家に帰ると、まだ早い時間なのに "あの人" が帰って来ていた。

相変わらず、お母さんと揉めてるし。
そんなに仲が悪いのなら お互い 顔を合わせなきゃいいのに。

っていうか、お母さん 絶対に機嫌悪いじゃん。

こんな調子で、軽音楽部に入ること許してくれるのかな⁇

リビングではお母さんと "あの人" が喧嘩しているから 直行で2階の自分の部屋に向かった。

暫くすると階段がギシギシと音を立てているのが聞こえた。

「恋、入るぞー⁇」

って言って、勝手に部屋に入って来たのは "あの人" ことお兄ちゃん "小川愛夢" 。

「久しぶりだなぁ、でっかくなったなあ。
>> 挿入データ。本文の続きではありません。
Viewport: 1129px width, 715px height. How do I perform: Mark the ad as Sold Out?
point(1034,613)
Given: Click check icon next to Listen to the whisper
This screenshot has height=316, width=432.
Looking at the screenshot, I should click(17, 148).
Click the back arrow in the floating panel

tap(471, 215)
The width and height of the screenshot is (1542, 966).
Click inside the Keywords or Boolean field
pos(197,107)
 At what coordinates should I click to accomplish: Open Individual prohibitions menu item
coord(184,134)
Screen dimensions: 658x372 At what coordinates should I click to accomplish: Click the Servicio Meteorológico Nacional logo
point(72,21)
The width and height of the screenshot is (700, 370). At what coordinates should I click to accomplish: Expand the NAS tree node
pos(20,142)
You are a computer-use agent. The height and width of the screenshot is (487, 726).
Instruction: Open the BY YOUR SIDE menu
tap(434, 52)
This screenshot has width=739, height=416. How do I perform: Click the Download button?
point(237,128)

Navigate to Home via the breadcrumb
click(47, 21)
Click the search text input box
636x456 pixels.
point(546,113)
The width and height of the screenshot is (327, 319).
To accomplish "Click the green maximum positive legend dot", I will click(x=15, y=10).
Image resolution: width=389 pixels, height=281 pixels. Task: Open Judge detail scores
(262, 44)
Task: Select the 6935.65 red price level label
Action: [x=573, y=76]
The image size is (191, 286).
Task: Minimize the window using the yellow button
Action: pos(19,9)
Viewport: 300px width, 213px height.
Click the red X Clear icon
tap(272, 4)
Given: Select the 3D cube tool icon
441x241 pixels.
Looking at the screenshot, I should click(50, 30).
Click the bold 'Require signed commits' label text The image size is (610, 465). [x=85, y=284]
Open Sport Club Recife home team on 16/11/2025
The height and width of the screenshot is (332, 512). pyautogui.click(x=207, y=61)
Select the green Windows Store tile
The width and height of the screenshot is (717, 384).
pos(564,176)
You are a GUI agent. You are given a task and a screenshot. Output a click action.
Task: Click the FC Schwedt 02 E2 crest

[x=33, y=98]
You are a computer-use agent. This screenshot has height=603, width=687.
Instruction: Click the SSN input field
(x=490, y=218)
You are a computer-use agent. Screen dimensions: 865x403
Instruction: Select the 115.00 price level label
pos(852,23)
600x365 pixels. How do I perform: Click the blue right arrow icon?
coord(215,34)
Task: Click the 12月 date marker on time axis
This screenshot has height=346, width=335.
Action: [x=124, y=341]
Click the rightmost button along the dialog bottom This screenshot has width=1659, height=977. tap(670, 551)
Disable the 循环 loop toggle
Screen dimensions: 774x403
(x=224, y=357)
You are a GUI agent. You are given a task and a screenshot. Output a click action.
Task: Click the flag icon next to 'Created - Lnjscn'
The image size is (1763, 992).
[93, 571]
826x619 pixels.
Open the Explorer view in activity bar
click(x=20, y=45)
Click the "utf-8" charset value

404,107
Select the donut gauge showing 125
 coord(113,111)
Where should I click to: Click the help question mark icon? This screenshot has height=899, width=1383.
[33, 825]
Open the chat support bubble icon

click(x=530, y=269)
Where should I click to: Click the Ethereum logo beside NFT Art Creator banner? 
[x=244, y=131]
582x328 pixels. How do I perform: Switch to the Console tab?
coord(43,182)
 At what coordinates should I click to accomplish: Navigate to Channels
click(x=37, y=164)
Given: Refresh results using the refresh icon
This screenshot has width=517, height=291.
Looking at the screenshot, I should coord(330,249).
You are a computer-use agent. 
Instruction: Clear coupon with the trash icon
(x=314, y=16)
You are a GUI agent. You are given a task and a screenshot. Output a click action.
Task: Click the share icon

」

そう言って、乱暴に僕の頭をワシワシと撫で回す。

「もう……やめて。」

近づいてくる愛夢から離れた。

髪、グチャグチャにされたし。
そうでなくても、俺の髪 癖っ毛で爆発しやすいのに。

「お前、中学受験 合格したんだってな、おめでとう。」

「愛夢はいつになったら 働くの⁇」

愛夢は顔をしかめた。

「お前まで 母ちゃんみたいなこと言うなよ〜。

あと、もうちょっと ってところまで来てんだよ。